Kanye West is usually good for the kind of splashy, controversial moments that make award shows uniquely great — or at least the kind that get people talking.

Most infamous is the moment at the 2009 VMAs when he interrupted Taylor Swift’s acceptance speech for Best Female Video ("You Belong With Me") to insist that Beyoncé should have won the award for "Single Ladies." That incident sparked years of debate, breathless headlines, and heated rivalries, extending even as recently as July of this year, when Kim Kardashian posted a particularly pointed Snapchat story to expose Swift as a fraud. (And, yes, it’s all exactly as exhausting as it sounds.)

Keeping all this in mind — and also the fact that Kanye’s explicit video for "Famous" pissed off everyone from Swift to Anna Wintour to his ex Amber Rose in June — it’s no wonder MTV gave Kanye some time during the 2016 VMAs to do basically whatever he wanted.

An hour into the August 28 VMA broadcast, Kanye strolled out onto the Madison Square Garden stage and grinned up at the crowd. "I came here to present my new video," he told the constantly cheering audience, "but before I do that, I’m gonna talk."

According to early reports, Kanye got four minutes to do with as he wanted before presenting his video for his new single, "Fade." Anticipation understandably ran high at the idea of Kanye getting carte blanche, but when the time actually came, it was ... well, fine.

Kanye talked about the 2009 VMAs incident, saying, "‘Famous’ might lose to Beyoncé, but I can’t be mad.
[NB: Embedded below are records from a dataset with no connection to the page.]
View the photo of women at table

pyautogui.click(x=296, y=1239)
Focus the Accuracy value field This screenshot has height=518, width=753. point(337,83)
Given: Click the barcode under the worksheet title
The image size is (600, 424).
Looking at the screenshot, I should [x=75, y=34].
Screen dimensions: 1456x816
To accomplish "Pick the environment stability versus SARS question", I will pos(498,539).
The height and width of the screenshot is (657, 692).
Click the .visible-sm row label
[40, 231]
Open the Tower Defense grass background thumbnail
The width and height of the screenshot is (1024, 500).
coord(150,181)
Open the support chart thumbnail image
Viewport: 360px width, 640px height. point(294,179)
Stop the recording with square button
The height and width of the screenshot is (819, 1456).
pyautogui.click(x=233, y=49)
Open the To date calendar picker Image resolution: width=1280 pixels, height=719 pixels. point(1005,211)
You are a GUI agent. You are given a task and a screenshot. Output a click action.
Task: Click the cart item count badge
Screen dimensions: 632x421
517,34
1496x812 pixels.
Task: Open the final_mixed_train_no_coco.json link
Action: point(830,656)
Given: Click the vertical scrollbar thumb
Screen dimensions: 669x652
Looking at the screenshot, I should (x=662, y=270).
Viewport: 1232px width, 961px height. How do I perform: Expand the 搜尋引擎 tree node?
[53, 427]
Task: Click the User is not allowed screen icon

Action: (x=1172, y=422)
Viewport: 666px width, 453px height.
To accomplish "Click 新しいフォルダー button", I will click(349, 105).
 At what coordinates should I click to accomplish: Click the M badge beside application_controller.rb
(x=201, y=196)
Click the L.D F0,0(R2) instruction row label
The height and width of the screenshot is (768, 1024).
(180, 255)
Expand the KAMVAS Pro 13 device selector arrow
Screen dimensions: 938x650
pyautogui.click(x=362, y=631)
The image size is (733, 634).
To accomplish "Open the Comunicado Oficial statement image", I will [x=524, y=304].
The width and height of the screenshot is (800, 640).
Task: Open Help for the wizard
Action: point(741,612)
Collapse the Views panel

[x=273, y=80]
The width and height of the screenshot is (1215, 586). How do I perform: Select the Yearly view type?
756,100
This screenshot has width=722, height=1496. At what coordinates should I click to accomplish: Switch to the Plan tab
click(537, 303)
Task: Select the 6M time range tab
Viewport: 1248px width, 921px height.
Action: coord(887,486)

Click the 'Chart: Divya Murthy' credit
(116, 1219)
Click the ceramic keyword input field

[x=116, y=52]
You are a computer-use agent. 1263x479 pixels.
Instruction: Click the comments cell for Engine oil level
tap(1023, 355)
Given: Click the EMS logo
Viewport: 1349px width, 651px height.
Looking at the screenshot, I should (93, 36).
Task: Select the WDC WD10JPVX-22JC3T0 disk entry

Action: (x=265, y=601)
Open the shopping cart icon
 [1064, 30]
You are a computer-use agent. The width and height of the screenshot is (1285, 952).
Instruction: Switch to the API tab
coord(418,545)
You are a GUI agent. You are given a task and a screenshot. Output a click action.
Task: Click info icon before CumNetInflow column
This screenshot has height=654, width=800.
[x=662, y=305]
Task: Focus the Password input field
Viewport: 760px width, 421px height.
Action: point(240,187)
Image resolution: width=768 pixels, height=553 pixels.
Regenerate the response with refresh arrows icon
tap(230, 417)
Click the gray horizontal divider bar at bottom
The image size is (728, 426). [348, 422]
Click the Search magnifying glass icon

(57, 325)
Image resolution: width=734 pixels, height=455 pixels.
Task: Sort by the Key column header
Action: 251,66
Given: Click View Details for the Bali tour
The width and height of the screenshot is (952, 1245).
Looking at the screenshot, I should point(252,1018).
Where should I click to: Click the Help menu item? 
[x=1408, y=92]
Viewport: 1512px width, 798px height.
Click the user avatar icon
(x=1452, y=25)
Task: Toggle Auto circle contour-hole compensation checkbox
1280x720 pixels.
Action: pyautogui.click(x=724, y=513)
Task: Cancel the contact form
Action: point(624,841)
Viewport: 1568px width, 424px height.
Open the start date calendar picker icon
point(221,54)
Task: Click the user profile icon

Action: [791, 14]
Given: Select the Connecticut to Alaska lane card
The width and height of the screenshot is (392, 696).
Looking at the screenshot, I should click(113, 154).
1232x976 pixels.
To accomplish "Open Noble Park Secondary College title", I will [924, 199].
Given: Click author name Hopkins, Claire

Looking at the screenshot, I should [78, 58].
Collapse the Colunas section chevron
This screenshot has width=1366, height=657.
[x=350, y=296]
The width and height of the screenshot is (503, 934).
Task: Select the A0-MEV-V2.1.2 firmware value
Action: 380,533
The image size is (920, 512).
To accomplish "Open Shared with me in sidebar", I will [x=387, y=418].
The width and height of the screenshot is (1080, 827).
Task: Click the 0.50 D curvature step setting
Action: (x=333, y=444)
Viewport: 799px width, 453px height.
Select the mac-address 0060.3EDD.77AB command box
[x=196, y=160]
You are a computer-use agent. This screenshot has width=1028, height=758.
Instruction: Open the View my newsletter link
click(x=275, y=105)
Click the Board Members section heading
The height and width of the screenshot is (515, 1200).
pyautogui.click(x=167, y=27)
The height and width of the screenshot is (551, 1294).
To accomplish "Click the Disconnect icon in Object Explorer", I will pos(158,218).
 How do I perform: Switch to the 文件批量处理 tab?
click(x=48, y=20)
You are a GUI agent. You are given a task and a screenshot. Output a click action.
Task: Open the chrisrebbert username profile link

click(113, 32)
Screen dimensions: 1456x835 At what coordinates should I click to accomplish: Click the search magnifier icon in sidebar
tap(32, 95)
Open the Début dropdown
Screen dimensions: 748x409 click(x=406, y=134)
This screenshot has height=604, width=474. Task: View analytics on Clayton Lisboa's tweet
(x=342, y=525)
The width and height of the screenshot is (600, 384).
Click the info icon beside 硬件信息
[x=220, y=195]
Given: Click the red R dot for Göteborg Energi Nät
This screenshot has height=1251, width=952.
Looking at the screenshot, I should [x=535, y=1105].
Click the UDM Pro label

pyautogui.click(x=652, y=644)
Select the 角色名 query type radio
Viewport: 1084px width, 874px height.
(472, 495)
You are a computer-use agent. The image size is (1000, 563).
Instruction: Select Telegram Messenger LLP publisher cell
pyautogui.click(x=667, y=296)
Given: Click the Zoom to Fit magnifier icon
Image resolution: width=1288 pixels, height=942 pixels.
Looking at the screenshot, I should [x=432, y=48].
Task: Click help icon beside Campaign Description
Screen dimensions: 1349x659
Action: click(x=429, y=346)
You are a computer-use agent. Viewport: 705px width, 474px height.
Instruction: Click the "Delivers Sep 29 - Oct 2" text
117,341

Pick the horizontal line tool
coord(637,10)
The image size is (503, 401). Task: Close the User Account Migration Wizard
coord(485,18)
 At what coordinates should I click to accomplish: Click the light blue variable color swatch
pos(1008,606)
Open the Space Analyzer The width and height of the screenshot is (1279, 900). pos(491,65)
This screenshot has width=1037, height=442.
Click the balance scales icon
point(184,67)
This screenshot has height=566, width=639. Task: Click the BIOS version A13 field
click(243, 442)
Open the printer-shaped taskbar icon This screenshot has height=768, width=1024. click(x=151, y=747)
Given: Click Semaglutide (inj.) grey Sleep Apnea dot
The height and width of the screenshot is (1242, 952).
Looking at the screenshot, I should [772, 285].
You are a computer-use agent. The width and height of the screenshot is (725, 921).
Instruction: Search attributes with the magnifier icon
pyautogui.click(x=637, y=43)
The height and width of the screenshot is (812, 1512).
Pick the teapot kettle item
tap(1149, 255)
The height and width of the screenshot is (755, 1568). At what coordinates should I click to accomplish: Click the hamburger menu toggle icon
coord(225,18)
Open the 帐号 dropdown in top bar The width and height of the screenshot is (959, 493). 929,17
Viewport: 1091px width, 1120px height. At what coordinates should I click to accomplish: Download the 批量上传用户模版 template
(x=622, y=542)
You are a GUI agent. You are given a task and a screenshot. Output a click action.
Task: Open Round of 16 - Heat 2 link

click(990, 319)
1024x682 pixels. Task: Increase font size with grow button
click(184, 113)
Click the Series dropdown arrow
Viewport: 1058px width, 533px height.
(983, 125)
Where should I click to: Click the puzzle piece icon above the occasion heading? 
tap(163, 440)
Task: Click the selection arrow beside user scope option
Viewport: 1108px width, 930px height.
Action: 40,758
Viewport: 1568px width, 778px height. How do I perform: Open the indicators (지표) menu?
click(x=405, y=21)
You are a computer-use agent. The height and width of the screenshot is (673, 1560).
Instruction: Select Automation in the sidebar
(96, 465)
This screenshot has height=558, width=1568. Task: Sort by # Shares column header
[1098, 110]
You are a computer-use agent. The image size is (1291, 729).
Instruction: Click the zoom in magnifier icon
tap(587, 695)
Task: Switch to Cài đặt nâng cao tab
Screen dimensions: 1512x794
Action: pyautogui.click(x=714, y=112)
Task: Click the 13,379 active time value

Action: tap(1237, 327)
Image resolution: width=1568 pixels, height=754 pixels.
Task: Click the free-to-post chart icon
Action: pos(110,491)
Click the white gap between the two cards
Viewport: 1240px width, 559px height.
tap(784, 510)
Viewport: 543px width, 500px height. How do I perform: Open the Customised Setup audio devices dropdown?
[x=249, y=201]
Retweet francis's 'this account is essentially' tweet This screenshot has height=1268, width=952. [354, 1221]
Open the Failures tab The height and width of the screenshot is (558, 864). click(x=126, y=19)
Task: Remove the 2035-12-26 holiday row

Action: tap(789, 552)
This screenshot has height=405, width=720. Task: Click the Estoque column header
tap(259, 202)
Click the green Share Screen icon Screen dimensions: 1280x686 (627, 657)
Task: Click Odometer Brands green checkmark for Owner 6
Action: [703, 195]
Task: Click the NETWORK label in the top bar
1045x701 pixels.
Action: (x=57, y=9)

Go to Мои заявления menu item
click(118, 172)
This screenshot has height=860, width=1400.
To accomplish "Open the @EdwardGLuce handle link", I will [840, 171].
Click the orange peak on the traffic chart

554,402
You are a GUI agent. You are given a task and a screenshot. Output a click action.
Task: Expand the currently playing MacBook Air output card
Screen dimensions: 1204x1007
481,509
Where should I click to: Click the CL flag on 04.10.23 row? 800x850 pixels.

I’m always wishing for Beyoncé to win."

Kanye shouted out Kim several times ("My wife is a G, not a lot of people can say that") and acknowledged Amber Rose in the audience, though she didn’t seem impressed.

He talked about fame, and how "Famous" was an "expression of our ‘now.’"

He talked about violent deaths in his hometown of Chicago, and the fear of wondering if you’re next.

He talked about sitting and talking to "rich people (a.k.a. white)," and the idea of legacy, name-checking himself alongside Harry Truman, Henry Ford, and Steve Jobs.

Basically, he talked about everything and nothing, all at once. It was notable, if only because it was truly weird, but it wasn’t exactly the jaw-dropping moment MTV was undoubtedly hoping for.

As it turns out, you can’t exactly script a spontaneous moment.